Prospettive assistenziali, n. 92, ottobre-dicembre
1990
Libri
IVO
COLUZZI, LUCIANO TAVAZZA, Volontariato e
salute, Edizioni Dehoniane, Bologna, 1988, pp. 314, L. 25.000.
Come osserva giustamente Ardigò nella presentazione,
le associazioni di volontariato corrono il rischio di «non far corrispondere alla continua espansione di effettivi e di
iniziative, specie nella seconda metà degli anni settanta, una crescita di
incidenze e di pensiero riflesso anche all'interno dello Stato del benessere».
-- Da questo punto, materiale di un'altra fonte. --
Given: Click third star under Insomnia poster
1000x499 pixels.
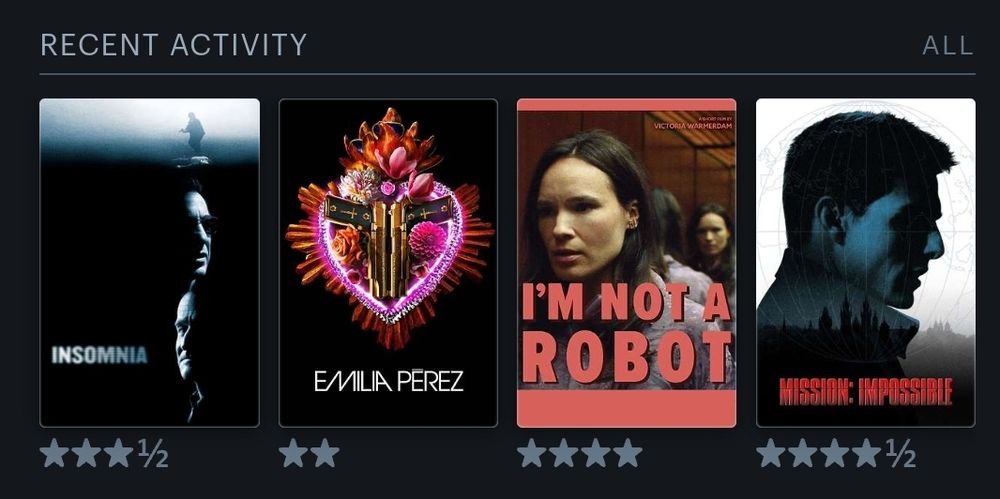Looking at the screenshot, I should point(119,452).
Aggiunge il noto sociologo: «Le associazioni di volontariato come le azioni volontarie dei singoli
o di piccoli gruppi, ricevono di continuo riconoscimenti, anche da critici di
ieri: ma la loro esperienza e riflessione critica sulle esperienze consolidate
non entra - o entra solo per superficiali riconoscimenti - là dove si discute
e si decide sulle sorti di questo o di quel settore del nostro welfare
state.
«L'operosità
dei volontari tende a non rifluire nelle scelte di politica amministrativa, a
non incidere sulle applicazioni più generali e però rilevanti del contesto in
cui il loro fare si colloca».
Nel volume sono descritte esperienze di volontariato
in ospedale, a domicilio, nella donazione del sangue o di organi e in
iniziative concernenti il recupero di emarginati, handicappati e
tossicodipendenti.
In allegato sono riportati i documenti «Diritti ed
esigenze delle persone gravemente non autosufficienti» e «Criteri guida per
gli interventi sanitari relativi alle persone gravemente non autosufficienti e
indicazioni relative agli interventi domiciliari, semiresidenziali,
residenziali».
Il libro interessa certamente sia coloro che prestano
la loro opera volontaria nei settori della sanità e dell'assistenza, sia
coloro che operano o hanno responsabilità nella gestione delle strutture
pubbliche, sia, infine, le persone che hanno comunque bisogno di tali servizi.
U.
ASCOLI (a cura di), Azione volontaria e
Welfare State, II Mulino, Bologna, 1987, pp. 368, L. 34.000.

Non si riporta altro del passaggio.